From the first line to the last, reproduce the records exactly.

BEGIN Material supplied

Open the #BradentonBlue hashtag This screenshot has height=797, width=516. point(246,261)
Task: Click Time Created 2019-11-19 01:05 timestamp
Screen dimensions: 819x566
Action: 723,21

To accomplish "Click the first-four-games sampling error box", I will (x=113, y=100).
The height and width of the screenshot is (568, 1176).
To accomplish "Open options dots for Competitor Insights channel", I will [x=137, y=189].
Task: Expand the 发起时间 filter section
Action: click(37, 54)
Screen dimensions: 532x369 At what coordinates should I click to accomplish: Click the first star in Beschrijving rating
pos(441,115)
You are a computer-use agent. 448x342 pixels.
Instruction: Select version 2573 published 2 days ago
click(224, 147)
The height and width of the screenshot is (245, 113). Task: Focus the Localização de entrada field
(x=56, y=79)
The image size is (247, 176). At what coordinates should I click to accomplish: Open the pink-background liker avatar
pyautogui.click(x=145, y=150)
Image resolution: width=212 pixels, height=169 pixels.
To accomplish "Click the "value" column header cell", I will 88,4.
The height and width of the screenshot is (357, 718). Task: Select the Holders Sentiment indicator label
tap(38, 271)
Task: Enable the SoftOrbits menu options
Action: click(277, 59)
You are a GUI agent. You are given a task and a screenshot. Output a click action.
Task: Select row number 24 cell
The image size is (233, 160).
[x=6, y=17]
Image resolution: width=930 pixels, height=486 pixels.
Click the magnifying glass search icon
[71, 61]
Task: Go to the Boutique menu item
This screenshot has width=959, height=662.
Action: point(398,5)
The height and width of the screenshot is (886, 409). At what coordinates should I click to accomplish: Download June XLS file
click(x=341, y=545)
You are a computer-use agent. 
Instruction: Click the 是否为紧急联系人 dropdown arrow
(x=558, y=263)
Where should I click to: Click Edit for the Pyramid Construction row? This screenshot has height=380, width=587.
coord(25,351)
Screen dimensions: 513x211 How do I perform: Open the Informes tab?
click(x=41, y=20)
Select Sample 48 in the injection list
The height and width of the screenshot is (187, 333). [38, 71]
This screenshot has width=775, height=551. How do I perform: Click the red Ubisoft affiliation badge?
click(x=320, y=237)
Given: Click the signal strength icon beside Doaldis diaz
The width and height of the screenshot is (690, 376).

END Material supplied

**Solved exercise:**
Open the #BradentonBlue hashtag This screenshot has height=797, width=516. point(246,261)
Task: Click Time Created 2019-11-19 01:05 timestamp
Screen dimensions: 819x566
Action: 723,21

To accomplish "Click the first-four-games sampling error box", I will (x=113, y=100).
The height and width of the screenshot is (568, 1176).
To accomplish "Open options dots for Competitor Insights channel", I will [x=137, y=189].
Task: Expand the 发起时间 filter section
Action: click(37, 54)
Screen dimensions: 532x369 At what coordinates should I click to accomplish: Click the first star in Beschrijving rating
pos(441,115)
You are a computer-use agent. 448x342 pixels.
Instruction: Select version 2573 published 2 days ago
click(224, 147)
The height and width of the screenshot is (245, 113). Task: Focus the Localização de entrada field
(x=56, y=79)
The image size is (247, 176). At what coordinates should I click to accomplish: Open the pink-background liker avatar
pyautogui.click(x=145, y=150)
Image resolution: width=212 pixels, height=169 pixels.
To accomplish "Click the "value" column header cell", I will 88,4.
The height and width of the screenshot is (357, 718). Task: Select the Holders Sentiment indicator label
tap(38, 271)
Task: Enable the SoftOrbits menu options
Action: click(277, 59)
You are a GUI agent. You are given a task and a screenshot. Output a click action.
Task: Select row number 24 cell
The image size is (233, 160).
[x=6, y=17]
Image resolution: width=930 pixels, height=486 pixels.
Click the magnifying glass search icon
[71, 61]
Task: Go to the Boutique menu item
This screenshot has width=959, height=662.
Action: point(398,5)
The height and width of the screenshot is (886, 409). At what coordinates should I click to accomplish: Download June XLS file
click(x=341, y=545)
You are a computer-use agent. 
Instruction: Click the 是否为紧急联系人 dropdown arrow
(x=558, y=263)
Where should I click to: Click Edit for the Pyramid Construction row? This screenshot has height=380, width=587.
coord(25,351)
Screen dimensions: 513x211 How do I perform: Open the Informes tab?
click(x=41, y=20)
Select Sample 48 in the injection list
The height and width of the screenshot is (187, 333). [38, 71]
This screenshot has width=775, height=551. How do I perform: Click the red Ubisoft affiliation badge?
click(x=320, y=237)
Given: Click the signal strength icon beside Doaldis diaz
The width and height of the screenshot is (690, 376).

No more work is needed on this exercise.